На разведку он взял лишь двоих, чтобы те запомнили расположение костров охраны и палаток. В случае необходимости они приведут в лагерь остальных даже в полной темноте, до восхода луны. Камачо надеялся, что этого не понадобится: в темноте легко ошибиться, а для провала хватит одного выстрела или крика. Надо дождаться луны.
Англичанин вернулся раньше, еще до того, как караван остановился. С ним был готтентот, и оба спотыкались на каждом шагу. Видно, поход оказался долгим и трудным. Отлично, значит, Баллантайн будет спать крепко, а может быть, уже спит — за последний час он не показался ни разу. Наверное, расположился за палаткой женщины. Служанка только что принесла ей ведро горячей воды, от которой шел пар.
Сержант‑готтентот поставил всего двоих часовых. Похоже, англичанин чувствует себя в полной безопасности. К полуночи оба солдата крепко уснут и больше не проснутся. Перейра улыбнулся в предвкушении того, как своей рукой перережет одному горло. С другим справится еще кто‑нибудь.
Готтентоты на скорую руку соорудили обычный односкатный навес с настилом из веток и листьев. В это время года дождей не бывает, тем более при таком чистом небе. От навеса до палаток две сотни шагов, ни один стон не донесется. Камачо довольно кивнул — все шло даже лучше, чем он надеялся.
Как всегда, палатки поставили рядом, почти бок о бок. «Галантный англичанин охраняет женщину», — усмехнулся Камачо. В паху заныло, сонливость тут же развеялась. Скорее бы закончилась эта ночь, он так долго ждал.
Ночь опустилась с театральной африканской внезапностью. За несколько минут долина наполнилась тенями, закат напоследок залил ее абрикосовым и темно‑золотым заревом, и все погрузилось во тьму.
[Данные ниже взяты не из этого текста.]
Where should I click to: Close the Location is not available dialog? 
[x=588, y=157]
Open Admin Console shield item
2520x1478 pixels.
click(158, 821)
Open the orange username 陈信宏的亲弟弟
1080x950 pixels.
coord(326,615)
Еще час португалец наблюдал за темными силуэтами у лагерных костров. До холмов доносилось тихое пение и прочие привычные звуки — лязг ведра, стук полена, брошенного в огонь, сонное бормотание голосов. Все как обычно, в лагере никто ни о чем не подозревает.
Голоса затихли, погасли костры. Тишину нарушало лишь жалобное тявканье шакала.
Созвездия медленно совершали свой ход по ночному небу, отмечая час за часом, потом стали постепенно бледнеть, заслоненные ярким сиянием восходящей луны.
— Приведи остальных, — бросил Камачо в сторону и, поднявшись на ноги, потянулся, как кошка, разминая затекшие мышцы.
Люди тихо подошли и собрались вокруг, чтобы выслушать последние указания. Закончив шептать, Камачо обвел всех взглядом. В ярком лунном свете их лица стали бледно‑зелеными, как у свежевыкопанных трупов. Темные молчаливые тени двинулись вслед за предводителем вниз по склону, точно стая волков. Дойдя до сухого русла на дне долины, они разделились на заранее условленные группы.
Камачо шел в лагерь по свежевытоптанной тропе. В правой руке он держал нож, в левой — ружье, короткая сухая трава еле слышно шелестела под ногами. Впереди под раскидистыми ветвями дерева мукуси вырисовывалась фигура часового, поставленного шесть часов назад. Солдат по‑собачьи свернулся на твердой земле. Камачо удовлетворенно кивнул и подобрался ближе. Часовой спал, натянув одеяло на голову. «И этого донимают москиты», — ухмыльнулся Камачо и опустился рядом на колени.
Он осторожно протянул руку, но внезапно замер, удивленно хмыкнув, и резко откинул одеяло, под которым оказались лишь торчащие из земли корни. Португалец тихо выругался. Удрал с поста, подлец! Небось вернулся под навес к остальным и сладко храпит на циновке из сухой травы. Ничего, дождется своего позже. Португалец встал и пошел вверх по склону к лагерю. В лунном свете брезент палаток отливал призрачным серебром. Камачо перекинул ружейный ремень через плечо и поспешил было к левой, но остановился: из тени появилась темная фигура. Уже замахнувшись ножом, он узнал одного из своих людей, того, которого послал перерезать глотку англичанину.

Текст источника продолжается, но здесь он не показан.